Let's take a look at what this might look like. Consider the following ordinary Python function (taken from https://github.com/fchollet/keras/blob/master/tests/keras/test_sequential_model.py):

def test_sequential_pop():
    model = Sequential()
    model.add(Dense(num_hidden, input_dim=input_dim))
    model.add(Dense(num_class))
    model.compile(loss='mse', optimizer='sgd')
    x = np.random.random((batch_size, input_dim))
    y = np.random.random((batch_size, num_class))
    model.fit(x, y, epochs=1)
    model.pop()
    assert len(model.layers) == 1
    assert model.output_shape == (None, num_hidden)
    model.compile(loss='mse', optimizer='sgd')
    y = np.random.random((batch_size, num_hidden))
    model.fit(x, y, epochs=1)

Suppose we want to do duck typing, and we want type inference as well. Python doesn't have type inference, of course, but Haskell does, and we can convince Haskell to do something a lot like duck typing.

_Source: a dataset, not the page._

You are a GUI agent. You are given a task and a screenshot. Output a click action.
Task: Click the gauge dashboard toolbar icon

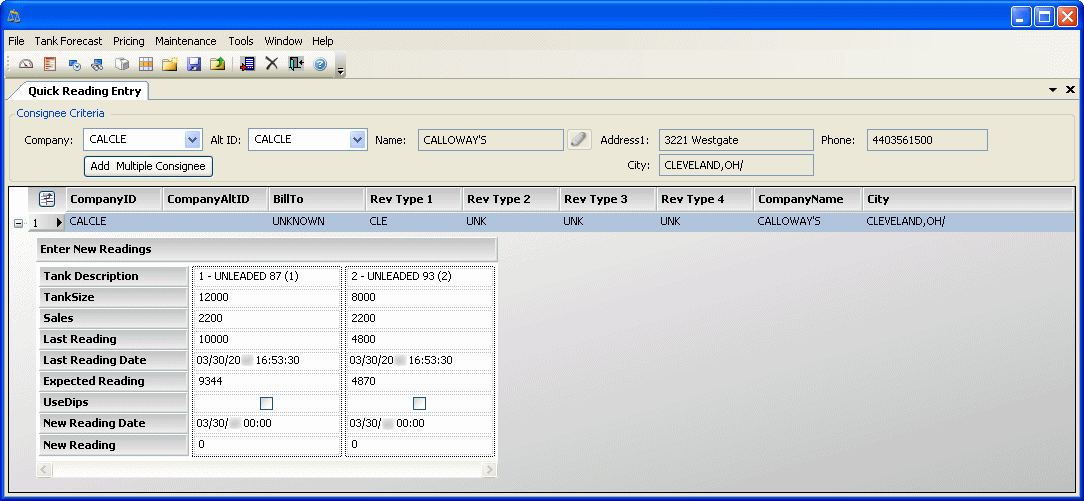coord(26,64)
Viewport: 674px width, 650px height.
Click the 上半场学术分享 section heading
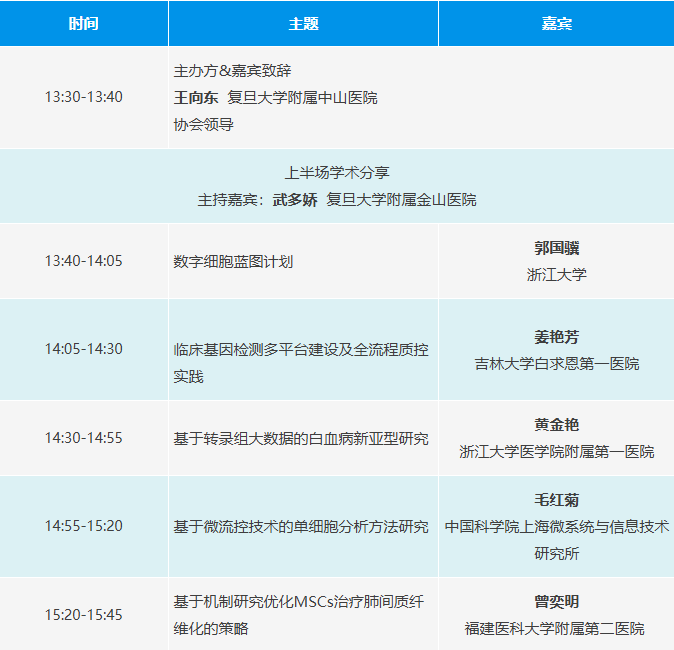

Duck typing means that we don't really care about the actual types of all the things we're using; all we care about is that the things can be used together, in the way we're using them. In order to make Haskell happy with that, we'll use implicit parameters in order to create objects and access their properties. Just like we want, the compiler will trace what properties are being accessed on which variables, and so forth.

Our Haskell code might look like this:

testSequentialPop = do
    model <- ?newSequential
    ?newDense numHidden (Just inputDim) >>= ?addLayer model
    ?newDense numClass Nothing >>= ?addLayer model
    ?compileModel model "mse" "sgd"
    x <- ?getRandom [batchSize, inputDim]
    y <- ?getRandom [batchSize, numClass]
    ?fitModel model x y 1
    ?popModel model
    ?assert (?length (?layers model) == 1)
    ?assert (?outputShape model == [Nothing, Just numHidden])
    ?compileModel model "mse" "sgd"
    y2 <- ?getRandom [batchSize, numHidden]
    ?fitModel model x y 1

So far, so good. This code will compile just fine. If we write the rest of the program, it will run just fine, too.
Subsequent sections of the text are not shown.